Enlicitide is a molecule with massive potential. The oral drug candidate from Merck & Co. lowers cholesterol by inhibiting a protein called PCSK9—a target with a few therapies approved by the US Food and Drug Administration, all of which are injectables. But enlicitide is also a massive molecule, so making enough of the macrocyclic peptide to satisfy demand if it’s approved presents a huge challenge. Scientists at Merck & Co. now report a manufacturing route that uses a suite of enzymes to assemble enlicitide in a way that is both efficient and sustainable (Science 2026, DOI: 10.1126/science.aed8713).
“What this paper illustrates is the incredible power of biocatalysis to manufacture incredibly complex macrocyclic peptides,” says David A. Thaisrivongs, who leads the biocatalysis team in Merck & Co.’s process R&D group.
Thaisrivongs has been working on enlicitide’s synthesis for roughly a decade. He tells C&EN that the initial route developed by medicinal chemists was about 70 steps. “At the very beginning it was an extraordinary achievement to be able to even make a mg of a molecule this complicated,” he says. “If we had any hope of achieving our aspiration to democratize access to this molecule as an important medicine, we were going to have to invent a new way of manufacturing this molecule.”

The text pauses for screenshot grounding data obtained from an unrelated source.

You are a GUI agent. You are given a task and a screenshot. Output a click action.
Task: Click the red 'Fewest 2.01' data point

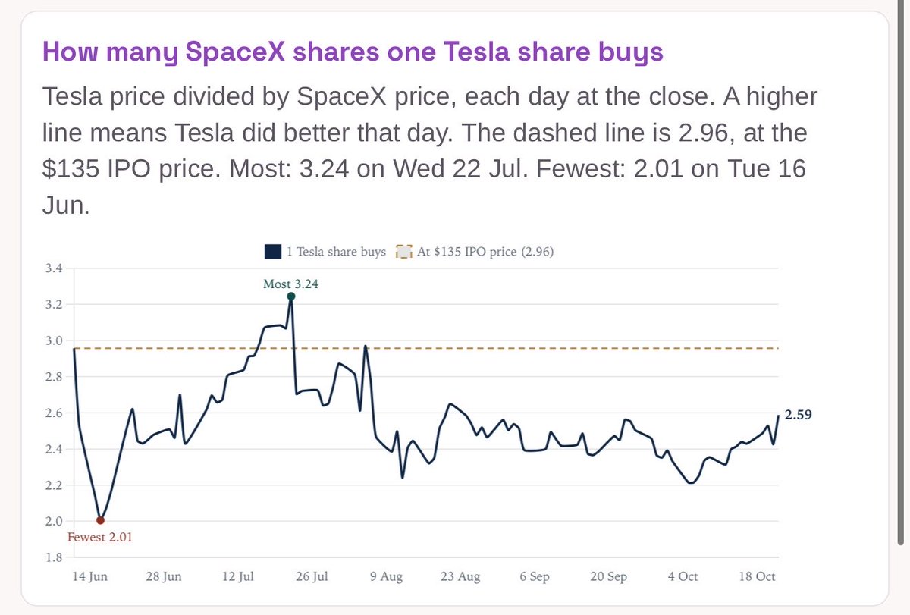click(101, 520)
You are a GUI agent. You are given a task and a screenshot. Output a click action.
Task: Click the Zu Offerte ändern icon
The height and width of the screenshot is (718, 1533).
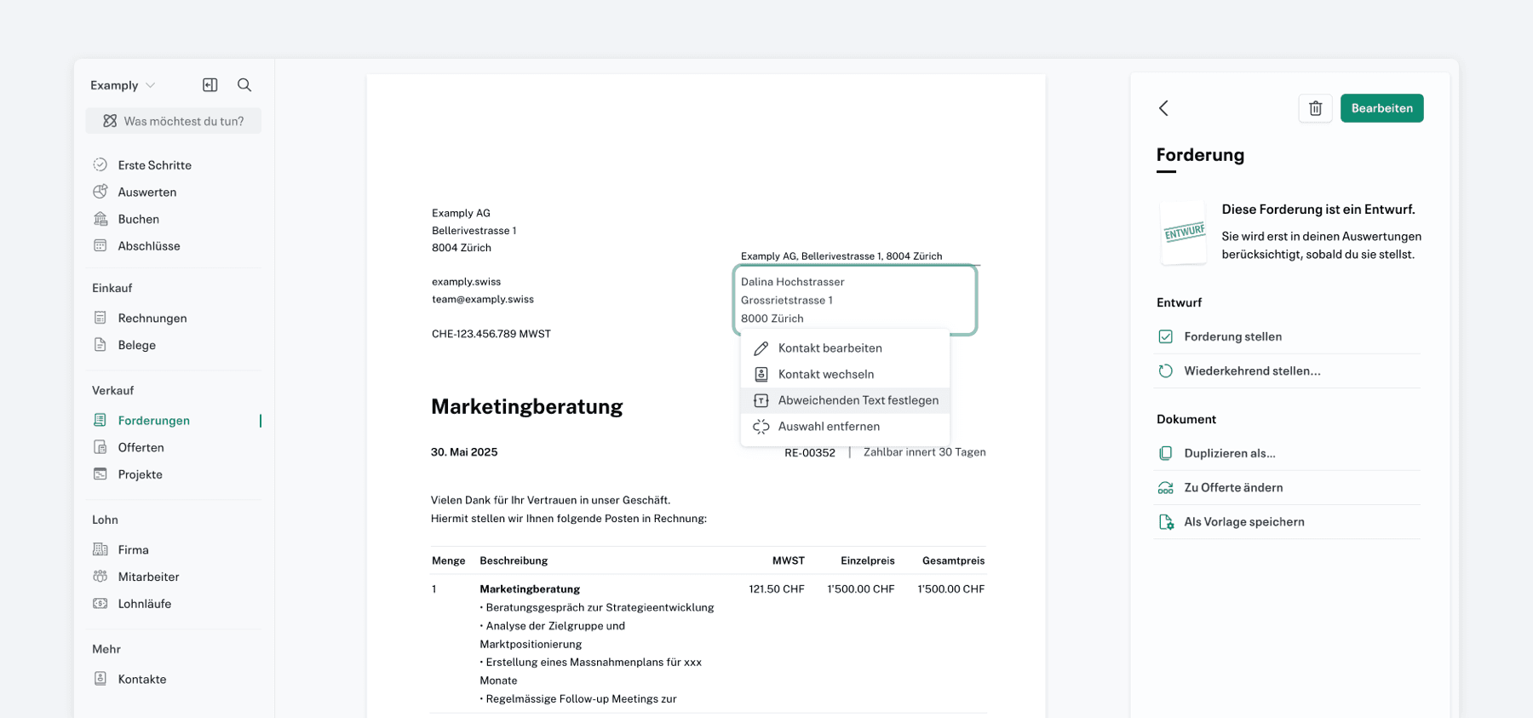click(x=1166, y=487)
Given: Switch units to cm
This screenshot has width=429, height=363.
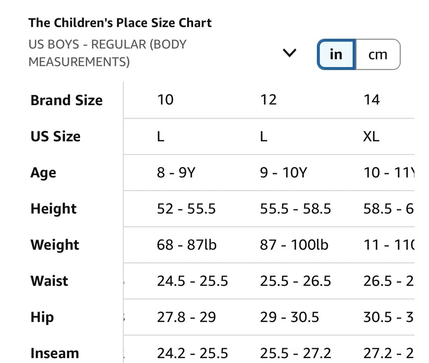Looking at the screenshot, I should click(x=378, y=54).

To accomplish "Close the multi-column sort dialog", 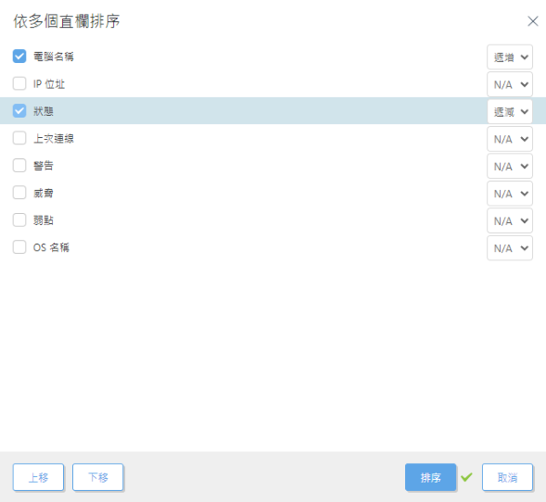I will pos(532,21).
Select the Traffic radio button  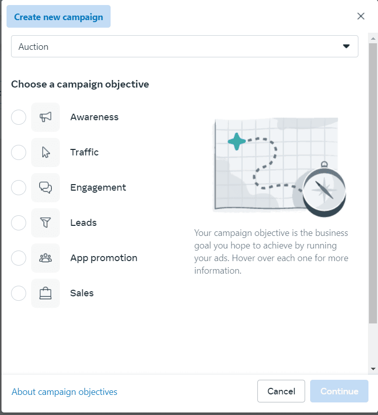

Peptides have been made via solid-phase synthesis for more than 40 years. But, Thaisrivongs says, enlicitide couldn’t be made that way because the molecule contains motifs that aren’t amenable to that type of synthesis. Instead, the Merck & Co. scientists developed 13 enzymes that assemble the drug candidate on a multi-kg scale without the need for chromatography. The paper highlights a process that stitches enlicitide together in three biocatalytic cascades.
Godwin Aleku, who studies biocatalysis in drug discovery at King’s College London and was not involved with the work, says that he was particularly impressed with the Merck & Co. scientists’ use of adenosine triphosphate (ATP)–dependent amino acid ligases and thioesterases, which can be tricky enzymes. He was also surprised to see that enlicitide’s large molecular skeleton fit within some of these enzymes’ active sites.
“If we had any hope of achieving our aspiration to democratize access to this molecule as an important medicine, we were going to have to invent a new way of manufacturing this molecule.”
“Over the last few decades, we have really showcased the power of biocatalysis in small molecule synthesis, but we’ve not quite been able to make that big breakthrough into other drug modalities, like peptides,” Aleku says. “The field will be really excited about making this massive molecule,” he adds, particularly on an industrial scale.
Enzymes are likely to play a larger role in drug manufacturing as modalities that feature larger molecules, like antibody-drug conjugates, molecular glues, and protein degraders, become more broadly used, Thaisrivongs says. “We are just getting started on the kinds of chemical problems we can solve with biocatalysis in the pharmaceutical industry.”